Plasma samples were obtained and incidence of diabetes was checked in 1,100 black and white men and women selected from a cohort of 16,000 patients aged 45 to 64 years. This 7% sampling of the initial population was selected using ethnicity stratification to signify a community-based population. Baseline was in the late 1980s; over half (n=581) of the patients had diabetes by study design. Dr. Duncan defined diabetes with a fasting glucose ≥126 mg/dL or a nonfasting glucose of 200 mg/dL.

These patients had elevated levels of complement C3 as determined by an immunoturbinate metric assay.

The relationship between C3 and diabetes episode was evaluated using a proportional hazards ratio and adjusted for ethnicity, gender, smoking, body mass index and educational level. Blacks had a slight but statistically significant elevated level of C3 compared to whites (158 vs 145 mg/dL; 95% CI), Dr. Duncan. The same trend was seen in women compared to men.

The most interesting trend was that obese patients had heightened C3 levels when compared to those who were just overweight, he said, adding that C3 levels in overweight patients was higher than that in nonoverweight patients. The difference between C3 levels in obese and nonoverweight patients was 164 versus 136 mg/dL (P<.001).

Patients with the highest C3 levels had a fivefold greater risk of incident diabetes. After adjusting for triglycerides, adiponectin, leptin free fatty acids and fasting glucose, this became a twofold increase, Dr. Duncan concluded.

C3 production may occur by way of adipocytes or cells such as the liver’s endothelial circulating inflammatory cells. When these levels are high, it may predict diabetes in middle-aged adults, Dr. Duncan said. “With respect to implications, these associations suggest that the previously described metabolic and inflammatory pathways of C3 may be of epidemiologic significance in the development of type 2 diabetes.”

Bruce B. Duncan, MD, is from the department of social medicine, Federal University of Rio Grande do Sul, Porto Alegre, Brazil. He can be reached at bbduncan@orion.ufrgs.br.

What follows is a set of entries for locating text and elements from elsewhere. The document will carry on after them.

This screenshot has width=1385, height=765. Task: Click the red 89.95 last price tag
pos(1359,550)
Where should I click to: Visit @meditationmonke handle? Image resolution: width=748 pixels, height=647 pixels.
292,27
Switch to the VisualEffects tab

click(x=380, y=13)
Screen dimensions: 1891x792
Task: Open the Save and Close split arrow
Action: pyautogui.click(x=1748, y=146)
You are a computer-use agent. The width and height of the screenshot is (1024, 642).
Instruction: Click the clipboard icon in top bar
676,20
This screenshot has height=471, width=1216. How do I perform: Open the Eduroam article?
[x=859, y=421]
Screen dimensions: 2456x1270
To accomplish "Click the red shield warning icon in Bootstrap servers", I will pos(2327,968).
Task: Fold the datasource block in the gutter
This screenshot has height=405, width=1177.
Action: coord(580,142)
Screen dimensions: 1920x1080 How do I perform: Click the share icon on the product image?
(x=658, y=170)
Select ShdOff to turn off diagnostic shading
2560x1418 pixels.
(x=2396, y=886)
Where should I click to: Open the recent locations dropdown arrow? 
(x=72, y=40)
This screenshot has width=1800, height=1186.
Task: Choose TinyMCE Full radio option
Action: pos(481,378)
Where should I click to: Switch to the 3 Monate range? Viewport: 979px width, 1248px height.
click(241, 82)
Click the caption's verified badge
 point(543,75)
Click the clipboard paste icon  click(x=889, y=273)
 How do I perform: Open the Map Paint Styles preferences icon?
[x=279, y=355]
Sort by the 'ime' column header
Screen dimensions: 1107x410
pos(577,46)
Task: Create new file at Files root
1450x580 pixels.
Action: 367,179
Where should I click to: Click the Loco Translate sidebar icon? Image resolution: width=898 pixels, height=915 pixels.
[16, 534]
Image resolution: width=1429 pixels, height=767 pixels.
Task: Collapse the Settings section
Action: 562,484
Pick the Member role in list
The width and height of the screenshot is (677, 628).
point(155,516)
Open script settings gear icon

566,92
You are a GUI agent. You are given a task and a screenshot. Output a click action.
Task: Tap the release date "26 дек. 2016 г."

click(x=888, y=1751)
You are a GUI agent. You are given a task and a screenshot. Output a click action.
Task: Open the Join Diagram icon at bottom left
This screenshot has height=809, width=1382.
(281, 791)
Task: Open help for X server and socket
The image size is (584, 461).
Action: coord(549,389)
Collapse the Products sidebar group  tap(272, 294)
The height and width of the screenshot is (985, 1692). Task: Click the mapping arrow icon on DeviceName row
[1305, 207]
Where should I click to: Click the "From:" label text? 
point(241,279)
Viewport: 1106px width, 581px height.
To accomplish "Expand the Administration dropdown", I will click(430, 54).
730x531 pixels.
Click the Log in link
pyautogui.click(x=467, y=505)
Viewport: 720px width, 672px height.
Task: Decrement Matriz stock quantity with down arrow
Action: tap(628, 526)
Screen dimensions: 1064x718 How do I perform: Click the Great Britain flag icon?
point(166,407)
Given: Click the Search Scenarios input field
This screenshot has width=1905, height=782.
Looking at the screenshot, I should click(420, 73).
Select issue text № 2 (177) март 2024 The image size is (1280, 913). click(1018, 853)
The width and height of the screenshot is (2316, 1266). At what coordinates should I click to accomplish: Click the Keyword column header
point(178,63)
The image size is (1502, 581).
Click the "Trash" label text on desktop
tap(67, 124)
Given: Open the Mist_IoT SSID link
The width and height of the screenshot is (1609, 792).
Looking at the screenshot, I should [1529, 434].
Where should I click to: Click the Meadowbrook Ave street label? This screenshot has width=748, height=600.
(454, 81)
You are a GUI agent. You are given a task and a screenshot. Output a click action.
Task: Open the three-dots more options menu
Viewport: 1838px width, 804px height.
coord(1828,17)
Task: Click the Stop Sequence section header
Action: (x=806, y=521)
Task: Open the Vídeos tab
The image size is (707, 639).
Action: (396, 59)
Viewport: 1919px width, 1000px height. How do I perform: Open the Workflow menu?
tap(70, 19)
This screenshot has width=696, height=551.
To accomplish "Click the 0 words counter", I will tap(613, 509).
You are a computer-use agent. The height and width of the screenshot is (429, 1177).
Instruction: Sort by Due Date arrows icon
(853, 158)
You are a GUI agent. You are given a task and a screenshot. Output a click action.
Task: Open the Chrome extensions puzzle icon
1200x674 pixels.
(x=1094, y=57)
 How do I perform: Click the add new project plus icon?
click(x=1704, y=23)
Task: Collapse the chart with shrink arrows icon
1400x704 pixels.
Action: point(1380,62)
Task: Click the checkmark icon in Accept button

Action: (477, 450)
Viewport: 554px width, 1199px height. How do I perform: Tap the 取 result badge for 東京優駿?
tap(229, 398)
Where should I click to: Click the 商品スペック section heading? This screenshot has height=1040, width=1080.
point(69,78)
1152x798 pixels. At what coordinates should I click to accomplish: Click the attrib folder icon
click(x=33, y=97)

1. Duncan BB. Complement C3 and the Development of Type 2 Diabetes Mellitus – The ARIC Study. Presented at the ADA 65th Annual Meetings and Scientific Sessions, June 10-14, 2005. San Diego.
2. Engstrom G, Hedblad B, Eriksson KF, et al. Complement C3 is a Risk Factor for the Development of Diabetes: A population-based cohort study. Diabetes. 2005:54;570-575.